GBP/USD remains unchanged for the second straight day, trading around 1.3460 during Wednesday’s Asian session. The daily chart shows a decrease in bullish bias as the pair moves below the lower boundary of the ascending channel pattern.
The nine-day Exponential Moving Average (EMA) is trending above the 50-day EMA, maintaining a bullish bias. The pair is positioned just under the short-term average but remains well above the medium-term average, indicating ongoing trend support. The 14-day Relative Strength Index (RSI), at 61.0, remains positive and lacks signs of being overbought.
Rebounding Above Nine-Day EMA
Rebounding above the nine-day EMA of 1.3462 could push GBP/USD towards the three-month high of 1.3534 from December 24. Closing above 1.3534 may enable a move toward the upper boundary of the ascending channel around 1.3690.
A retreat below the short-term average and the channel would reveal the 50-day EMA at 1.3351 as the first trend support, reducing upward momentum. A further decline could place downward pressure on GBP/USD to navigate near the eight-month low of 1.3010.
Data shows the British Pound was weakest against the US Dollar today, with various percentage changes against other major currencies. Akhtar Faruqui, a Forex Analyst, is known for detailed market insights from his New Delhi base.
Critical Point Around 13460
We see the GBP/USD pair sitting at a critical point around 1.3460, having slipped just below its recent upward channel. While the underlying trend remains supported by moving averages, this dip is a clear warning sign. For traders, this indecision suggests preparing for a move in either direction in the first weeks of 2026.

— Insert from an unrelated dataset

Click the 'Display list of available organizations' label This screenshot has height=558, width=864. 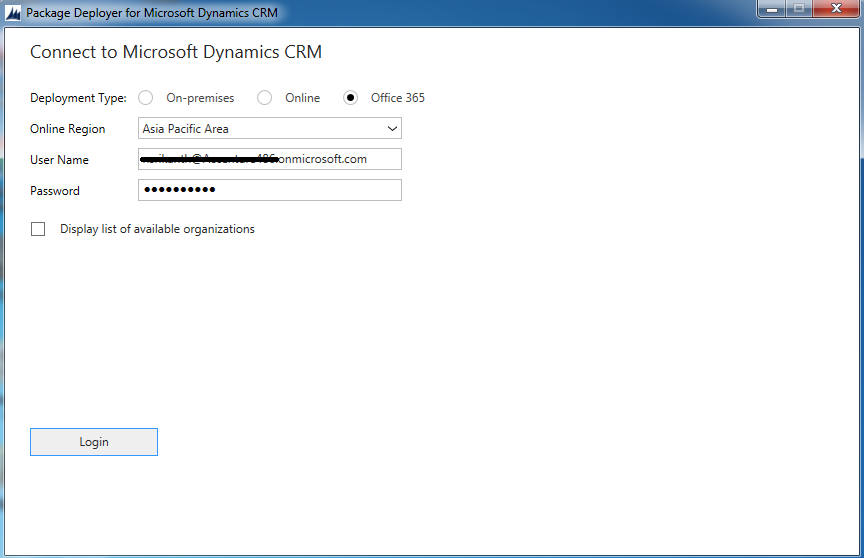pos(157,229)
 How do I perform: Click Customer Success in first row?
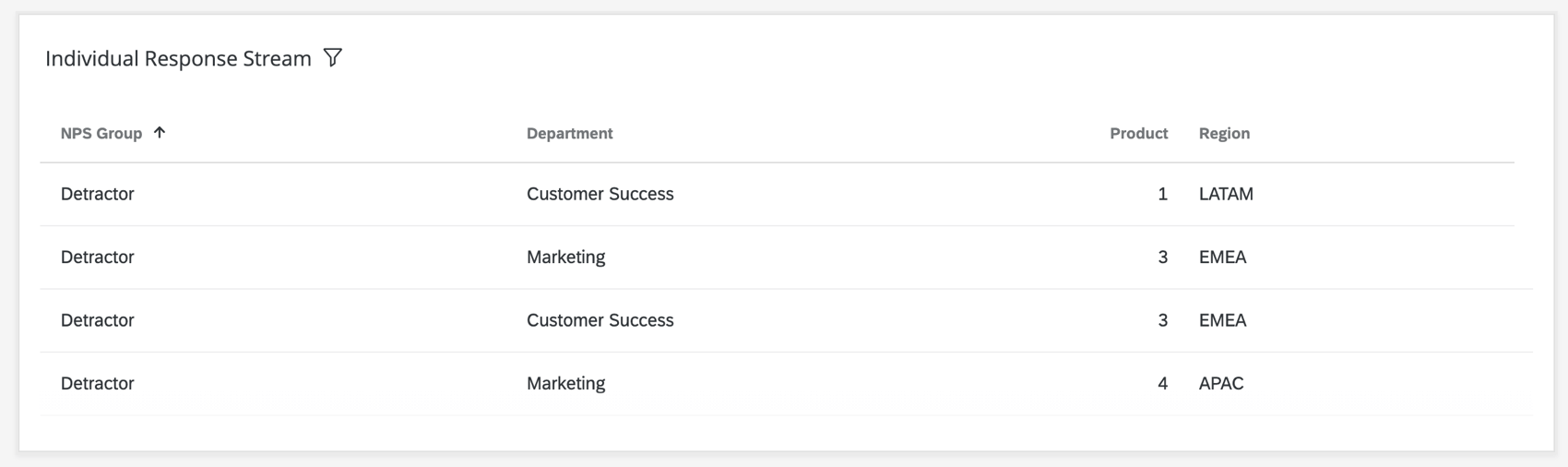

Those looking for a rebound should consider buying call options with a strike price above the 1.3534 three-month high. The positive RSI reading of 61.0 shows there is still room for upward movement without the market being overbought. This bullish view is supported by the latest UK inflation data from November 2025, which showed a stubborn 3.8%, forcing the Bank of England to maintain a hawkish stance in its last meeting.
On the other hand, the current weakness could easily escalate, especially since the pound was the day’s weakest performer against the dollar. A move below the 50-day EMA at 1.3351 would be a strong bearish signal, and traders could use put options to profit from a potential slide towards the 1.30 handle. We remember the sharp drops in 2022, reminding us that sentiment on the pound can shift very quickly.
This fundamental divergence is key, as the latest US core PCE inflation reading dipped to 3.0%, leading many to believe the Federal Reserve could cut rates by mid-2026. Given the uncertainty, using options spreads is a prudent way to manage risk while positioning for either a break higher on stubborn UK inflation or a fall lower if US economic strength prevails. The coming weeks’ employment and inflation reports for both countries will likely be the catalyst for the next significant move.